Depois de promulgado pela Câmara Municipal, foi publicado no Diogrande desta segunda-feira, 17 de dezembro, o projeto de lei de autoria do vereador Eduardo Romero (PTdoB) que ‘institui e inclui no calendário oficial de eventos e de programações do município de Campo Grande, o Dia Municipal das Religiões de Matriz Africana’.
Para Eduardo Romero esta lei é importante porque certos direitos previstos na Constituição Federal no que diz respeito à liberdade e respeito são aceitos por muitos, mas nem sempre saem do papel. ‘Discurso de igualdade e de respeito muitos tem, mas na hora de defendê-los ou não querem se expor ou simplesmente ignoram. Legisladores e executivos devem trabalhar por todos, respeitando credos e povos’, destaca.

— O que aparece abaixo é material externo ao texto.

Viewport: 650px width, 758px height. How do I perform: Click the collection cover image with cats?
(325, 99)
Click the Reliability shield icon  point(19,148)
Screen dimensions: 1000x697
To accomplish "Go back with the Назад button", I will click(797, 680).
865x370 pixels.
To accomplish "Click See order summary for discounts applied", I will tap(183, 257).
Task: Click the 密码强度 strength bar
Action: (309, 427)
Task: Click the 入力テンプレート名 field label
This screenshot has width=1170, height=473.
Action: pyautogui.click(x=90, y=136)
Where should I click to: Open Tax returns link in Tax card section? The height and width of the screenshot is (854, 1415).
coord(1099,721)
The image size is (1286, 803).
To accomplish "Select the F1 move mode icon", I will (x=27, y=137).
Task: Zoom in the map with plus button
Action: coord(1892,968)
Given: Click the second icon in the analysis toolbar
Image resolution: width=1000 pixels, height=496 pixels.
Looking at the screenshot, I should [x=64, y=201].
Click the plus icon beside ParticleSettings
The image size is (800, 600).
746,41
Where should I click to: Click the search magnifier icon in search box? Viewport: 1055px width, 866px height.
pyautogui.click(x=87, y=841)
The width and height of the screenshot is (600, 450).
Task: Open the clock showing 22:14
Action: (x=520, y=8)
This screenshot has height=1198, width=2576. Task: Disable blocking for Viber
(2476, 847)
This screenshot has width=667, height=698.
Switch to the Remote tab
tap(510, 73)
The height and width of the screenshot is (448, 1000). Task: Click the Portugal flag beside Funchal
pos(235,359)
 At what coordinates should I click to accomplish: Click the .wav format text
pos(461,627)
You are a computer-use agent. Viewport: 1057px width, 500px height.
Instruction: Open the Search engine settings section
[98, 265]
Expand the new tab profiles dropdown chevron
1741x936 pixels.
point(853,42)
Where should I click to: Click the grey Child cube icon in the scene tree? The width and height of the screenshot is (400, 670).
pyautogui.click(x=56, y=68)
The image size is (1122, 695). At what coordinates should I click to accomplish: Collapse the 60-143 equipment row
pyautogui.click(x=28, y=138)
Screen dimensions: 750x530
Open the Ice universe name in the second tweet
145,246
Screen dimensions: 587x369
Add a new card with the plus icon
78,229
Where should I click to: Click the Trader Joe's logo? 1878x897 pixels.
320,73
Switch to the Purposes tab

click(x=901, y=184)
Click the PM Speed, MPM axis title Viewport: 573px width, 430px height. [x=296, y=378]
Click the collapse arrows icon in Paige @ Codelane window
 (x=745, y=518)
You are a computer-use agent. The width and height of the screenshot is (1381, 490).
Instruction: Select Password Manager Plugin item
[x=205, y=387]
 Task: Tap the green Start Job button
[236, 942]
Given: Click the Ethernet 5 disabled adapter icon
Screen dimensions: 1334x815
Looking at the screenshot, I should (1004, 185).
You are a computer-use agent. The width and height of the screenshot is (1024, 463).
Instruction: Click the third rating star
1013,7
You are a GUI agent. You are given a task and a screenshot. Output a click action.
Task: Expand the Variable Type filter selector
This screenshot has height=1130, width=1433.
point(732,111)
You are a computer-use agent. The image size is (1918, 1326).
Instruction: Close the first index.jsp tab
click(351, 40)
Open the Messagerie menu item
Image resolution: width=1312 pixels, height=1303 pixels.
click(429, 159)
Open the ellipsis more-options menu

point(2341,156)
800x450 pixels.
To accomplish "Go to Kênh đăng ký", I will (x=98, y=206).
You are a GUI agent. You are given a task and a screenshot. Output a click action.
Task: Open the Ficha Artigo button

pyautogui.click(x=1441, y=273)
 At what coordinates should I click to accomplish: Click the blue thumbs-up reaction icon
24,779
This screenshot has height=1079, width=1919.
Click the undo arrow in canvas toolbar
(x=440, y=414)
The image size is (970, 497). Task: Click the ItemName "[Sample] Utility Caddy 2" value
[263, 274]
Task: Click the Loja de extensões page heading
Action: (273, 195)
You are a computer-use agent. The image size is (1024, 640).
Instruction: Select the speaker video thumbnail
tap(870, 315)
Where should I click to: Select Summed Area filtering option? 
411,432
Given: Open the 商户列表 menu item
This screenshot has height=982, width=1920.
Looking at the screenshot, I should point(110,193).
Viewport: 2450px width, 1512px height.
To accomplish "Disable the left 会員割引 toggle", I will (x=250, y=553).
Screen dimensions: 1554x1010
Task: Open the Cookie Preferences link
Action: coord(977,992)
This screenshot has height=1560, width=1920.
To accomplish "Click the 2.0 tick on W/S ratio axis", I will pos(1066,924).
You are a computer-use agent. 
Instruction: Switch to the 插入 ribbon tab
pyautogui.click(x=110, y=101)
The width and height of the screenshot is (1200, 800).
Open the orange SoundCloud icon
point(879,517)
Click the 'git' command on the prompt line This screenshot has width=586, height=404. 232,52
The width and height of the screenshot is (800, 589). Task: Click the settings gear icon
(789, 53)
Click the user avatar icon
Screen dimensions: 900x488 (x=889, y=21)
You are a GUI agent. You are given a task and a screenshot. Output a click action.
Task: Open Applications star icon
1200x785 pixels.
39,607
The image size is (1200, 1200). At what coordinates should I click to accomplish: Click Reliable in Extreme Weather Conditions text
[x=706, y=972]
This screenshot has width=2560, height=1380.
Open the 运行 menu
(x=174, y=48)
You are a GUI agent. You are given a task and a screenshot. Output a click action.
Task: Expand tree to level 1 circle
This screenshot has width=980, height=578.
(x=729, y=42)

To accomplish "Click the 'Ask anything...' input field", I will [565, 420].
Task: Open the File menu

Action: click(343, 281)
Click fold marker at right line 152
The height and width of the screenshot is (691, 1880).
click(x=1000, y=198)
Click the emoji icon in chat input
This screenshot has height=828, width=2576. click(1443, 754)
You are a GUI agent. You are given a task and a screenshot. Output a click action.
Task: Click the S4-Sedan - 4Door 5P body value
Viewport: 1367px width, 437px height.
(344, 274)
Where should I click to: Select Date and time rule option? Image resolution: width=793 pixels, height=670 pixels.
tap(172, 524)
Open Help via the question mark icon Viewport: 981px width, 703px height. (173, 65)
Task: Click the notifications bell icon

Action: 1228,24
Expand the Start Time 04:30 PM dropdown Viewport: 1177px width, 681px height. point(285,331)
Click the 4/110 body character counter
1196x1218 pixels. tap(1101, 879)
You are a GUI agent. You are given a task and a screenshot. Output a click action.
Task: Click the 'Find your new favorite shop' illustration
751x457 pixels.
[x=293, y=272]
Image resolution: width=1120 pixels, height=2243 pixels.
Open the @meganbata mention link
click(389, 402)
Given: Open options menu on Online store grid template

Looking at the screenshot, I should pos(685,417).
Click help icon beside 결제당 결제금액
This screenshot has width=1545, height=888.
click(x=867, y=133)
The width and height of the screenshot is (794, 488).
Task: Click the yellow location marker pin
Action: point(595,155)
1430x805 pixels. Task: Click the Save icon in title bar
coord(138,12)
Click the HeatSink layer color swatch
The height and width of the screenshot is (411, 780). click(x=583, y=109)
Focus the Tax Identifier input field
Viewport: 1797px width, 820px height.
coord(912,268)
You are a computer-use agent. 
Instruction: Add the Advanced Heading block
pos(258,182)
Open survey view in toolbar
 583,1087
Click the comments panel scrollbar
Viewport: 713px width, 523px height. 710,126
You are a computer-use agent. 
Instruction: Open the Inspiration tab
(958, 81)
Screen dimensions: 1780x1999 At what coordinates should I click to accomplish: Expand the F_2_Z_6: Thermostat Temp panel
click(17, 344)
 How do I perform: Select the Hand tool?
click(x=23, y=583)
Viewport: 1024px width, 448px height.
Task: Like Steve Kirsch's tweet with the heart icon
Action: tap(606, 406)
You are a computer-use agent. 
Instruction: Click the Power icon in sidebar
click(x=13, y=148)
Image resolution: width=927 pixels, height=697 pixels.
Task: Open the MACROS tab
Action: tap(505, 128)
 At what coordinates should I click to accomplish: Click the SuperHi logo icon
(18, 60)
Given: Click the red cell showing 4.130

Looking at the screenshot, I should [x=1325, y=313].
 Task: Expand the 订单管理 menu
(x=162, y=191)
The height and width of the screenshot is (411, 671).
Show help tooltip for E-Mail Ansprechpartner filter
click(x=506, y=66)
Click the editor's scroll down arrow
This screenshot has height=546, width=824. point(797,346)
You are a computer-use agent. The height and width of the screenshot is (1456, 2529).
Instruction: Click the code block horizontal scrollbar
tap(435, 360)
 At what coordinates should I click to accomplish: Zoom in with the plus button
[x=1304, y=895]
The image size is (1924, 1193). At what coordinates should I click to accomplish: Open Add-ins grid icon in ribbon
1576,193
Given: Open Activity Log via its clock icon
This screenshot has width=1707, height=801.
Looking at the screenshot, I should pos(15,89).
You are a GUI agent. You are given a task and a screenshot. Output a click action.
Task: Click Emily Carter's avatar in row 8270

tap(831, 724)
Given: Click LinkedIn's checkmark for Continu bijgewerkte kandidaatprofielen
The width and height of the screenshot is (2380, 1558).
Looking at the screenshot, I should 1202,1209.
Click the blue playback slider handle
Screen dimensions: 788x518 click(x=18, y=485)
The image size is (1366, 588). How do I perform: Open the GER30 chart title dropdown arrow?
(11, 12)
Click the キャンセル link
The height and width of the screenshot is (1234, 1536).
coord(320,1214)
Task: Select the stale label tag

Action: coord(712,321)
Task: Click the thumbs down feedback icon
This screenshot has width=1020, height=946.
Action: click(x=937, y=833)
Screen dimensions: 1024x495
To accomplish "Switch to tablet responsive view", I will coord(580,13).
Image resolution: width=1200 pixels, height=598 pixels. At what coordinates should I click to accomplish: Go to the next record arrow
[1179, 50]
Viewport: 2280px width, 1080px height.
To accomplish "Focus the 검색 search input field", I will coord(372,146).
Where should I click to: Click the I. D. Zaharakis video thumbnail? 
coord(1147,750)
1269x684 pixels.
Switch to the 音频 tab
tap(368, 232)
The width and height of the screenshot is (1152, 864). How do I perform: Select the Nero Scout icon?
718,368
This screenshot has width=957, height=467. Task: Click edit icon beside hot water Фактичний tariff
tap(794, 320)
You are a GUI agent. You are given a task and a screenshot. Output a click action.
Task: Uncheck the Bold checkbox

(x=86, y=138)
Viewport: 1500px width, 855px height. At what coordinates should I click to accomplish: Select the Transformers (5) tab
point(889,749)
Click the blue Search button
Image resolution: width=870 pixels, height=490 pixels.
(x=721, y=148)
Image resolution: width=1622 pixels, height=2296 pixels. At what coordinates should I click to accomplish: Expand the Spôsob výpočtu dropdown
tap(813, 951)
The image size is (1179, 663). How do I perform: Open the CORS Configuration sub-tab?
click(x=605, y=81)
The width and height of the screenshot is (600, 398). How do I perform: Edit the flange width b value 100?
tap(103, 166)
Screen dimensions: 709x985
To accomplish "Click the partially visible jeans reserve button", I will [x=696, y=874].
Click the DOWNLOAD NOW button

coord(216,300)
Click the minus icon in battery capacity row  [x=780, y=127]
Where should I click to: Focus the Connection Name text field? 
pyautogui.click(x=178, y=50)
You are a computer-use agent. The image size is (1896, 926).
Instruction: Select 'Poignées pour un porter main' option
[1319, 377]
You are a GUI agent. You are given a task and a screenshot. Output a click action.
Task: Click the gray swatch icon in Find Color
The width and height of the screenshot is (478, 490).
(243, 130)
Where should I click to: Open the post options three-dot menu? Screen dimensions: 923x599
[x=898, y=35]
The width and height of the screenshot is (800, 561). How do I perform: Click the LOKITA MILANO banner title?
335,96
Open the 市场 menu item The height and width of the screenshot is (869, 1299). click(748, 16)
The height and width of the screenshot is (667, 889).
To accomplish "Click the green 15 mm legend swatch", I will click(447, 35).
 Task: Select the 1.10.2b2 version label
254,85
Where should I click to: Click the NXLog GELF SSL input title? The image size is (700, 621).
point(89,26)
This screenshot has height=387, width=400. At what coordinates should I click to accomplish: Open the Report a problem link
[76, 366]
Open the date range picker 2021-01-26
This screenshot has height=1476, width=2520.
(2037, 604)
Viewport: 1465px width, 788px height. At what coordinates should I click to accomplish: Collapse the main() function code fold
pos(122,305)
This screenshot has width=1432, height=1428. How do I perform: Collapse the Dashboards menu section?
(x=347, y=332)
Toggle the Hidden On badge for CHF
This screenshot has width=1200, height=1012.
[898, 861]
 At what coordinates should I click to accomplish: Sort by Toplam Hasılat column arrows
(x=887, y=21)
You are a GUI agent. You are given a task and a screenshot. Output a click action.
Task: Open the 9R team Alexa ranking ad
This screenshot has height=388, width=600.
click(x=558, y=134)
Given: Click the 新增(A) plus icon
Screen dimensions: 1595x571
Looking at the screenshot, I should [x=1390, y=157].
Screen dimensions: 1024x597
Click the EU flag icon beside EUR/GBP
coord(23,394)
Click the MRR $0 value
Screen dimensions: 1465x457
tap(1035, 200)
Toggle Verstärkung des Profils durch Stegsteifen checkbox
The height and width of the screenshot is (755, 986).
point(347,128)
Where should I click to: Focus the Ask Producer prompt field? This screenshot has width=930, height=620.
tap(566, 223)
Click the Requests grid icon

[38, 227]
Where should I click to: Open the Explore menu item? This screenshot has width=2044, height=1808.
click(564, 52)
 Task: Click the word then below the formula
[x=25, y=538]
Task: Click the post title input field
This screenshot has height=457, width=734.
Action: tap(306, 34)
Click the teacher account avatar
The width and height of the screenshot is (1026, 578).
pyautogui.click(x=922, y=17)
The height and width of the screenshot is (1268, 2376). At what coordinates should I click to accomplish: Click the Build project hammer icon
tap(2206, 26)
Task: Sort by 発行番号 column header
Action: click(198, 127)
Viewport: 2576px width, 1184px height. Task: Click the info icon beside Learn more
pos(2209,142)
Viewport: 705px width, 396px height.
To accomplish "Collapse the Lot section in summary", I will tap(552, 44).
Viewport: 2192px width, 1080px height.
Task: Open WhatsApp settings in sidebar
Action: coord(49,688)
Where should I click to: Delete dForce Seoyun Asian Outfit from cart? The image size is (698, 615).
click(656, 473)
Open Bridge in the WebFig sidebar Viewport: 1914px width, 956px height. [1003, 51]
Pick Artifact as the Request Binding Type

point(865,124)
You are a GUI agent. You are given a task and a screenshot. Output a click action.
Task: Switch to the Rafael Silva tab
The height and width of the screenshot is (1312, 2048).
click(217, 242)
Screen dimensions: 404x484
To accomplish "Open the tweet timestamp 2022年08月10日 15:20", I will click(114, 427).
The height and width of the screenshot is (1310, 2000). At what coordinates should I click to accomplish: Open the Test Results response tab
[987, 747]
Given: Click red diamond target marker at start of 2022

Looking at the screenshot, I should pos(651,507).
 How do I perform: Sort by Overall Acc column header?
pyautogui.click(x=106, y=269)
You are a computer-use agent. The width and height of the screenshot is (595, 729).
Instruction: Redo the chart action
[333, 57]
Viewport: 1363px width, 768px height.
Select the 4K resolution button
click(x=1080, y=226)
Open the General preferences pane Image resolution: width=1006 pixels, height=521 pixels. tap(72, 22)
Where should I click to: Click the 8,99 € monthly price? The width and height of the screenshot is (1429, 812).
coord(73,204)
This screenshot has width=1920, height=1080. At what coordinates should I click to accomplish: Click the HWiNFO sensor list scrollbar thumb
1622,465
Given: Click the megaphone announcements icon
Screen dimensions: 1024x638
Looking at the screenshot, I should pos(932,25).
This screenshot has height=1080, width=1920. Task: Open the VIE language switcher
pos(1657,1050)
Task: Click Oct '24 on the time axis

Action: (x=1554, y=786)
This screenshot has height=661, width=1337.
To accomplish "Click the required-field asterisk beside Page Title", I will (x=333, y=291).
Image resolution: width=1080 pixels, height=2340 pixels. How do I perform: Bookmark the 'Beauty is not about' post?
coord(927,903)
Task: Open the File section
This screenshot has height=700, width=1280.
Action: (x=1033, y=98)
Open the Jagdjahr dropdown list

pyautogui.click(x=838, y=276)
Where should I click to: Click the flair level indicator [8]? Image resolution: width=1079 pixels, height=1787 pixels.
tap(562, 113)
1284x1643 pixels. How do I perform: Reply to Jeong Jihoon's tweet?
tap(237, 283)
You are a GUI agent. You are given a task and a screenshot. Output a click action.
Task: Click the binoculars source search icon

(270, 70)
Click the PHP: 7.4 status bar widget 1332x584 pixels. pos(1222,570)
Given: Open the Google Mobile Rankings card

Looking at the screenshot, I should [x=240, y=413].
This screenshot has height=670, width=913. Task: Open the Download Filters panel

O projeto foi aprovado pelos vereadores no dia 20 de novembro, Dia da Consciência Negra, ocasião em que diversos representantes da comunidade negra estiveram presentes na Casa de Leis. A matéria foi apreciada em caráter de urgência, seguiu para análise do Executivo Municipal e, sem a sanção do prefeito, que preferiu se silenciar sobre o assunto, foi promulgada pela presidência da Câmara Municipal.
‘Campo Grande dá mais um paço para fazer valer diretrizes do Plano Nacional de Igualdade Racial. Dentro de seus objetivos, esta Lei oportuniza divulgação, promove respeito aos setores a que se refere, independentemente da vontade religiosa ou particular dos ocupantes dos poderes municipais’, destaca Eduardo Romero (PT do B).
O projeto que ‘institui e inclui no calendário oficial de eventos e de programações do município de Campo Grande, o Dia Municipal das Religiões de Matriz Africana’, será celebrado anualmente no dia 20 de novembro. Com a Lei, o Pode Executivo poderá promover a realização de atividades culturais nos parques, bairros e centros esportivos, bem como passeios ciclísticos e a programação de eventos culturais com música e dança para toda a população. ‘Pensar em acesso à cultura é também pensar em acesso à educação e na promoção do exercício da cidadania, valorizando o evento para mudanças significativas na democratização da cultura’, defende o vereador, que teve co-autoria da vereadora Luiza Ribeiro (PPS) no projeto.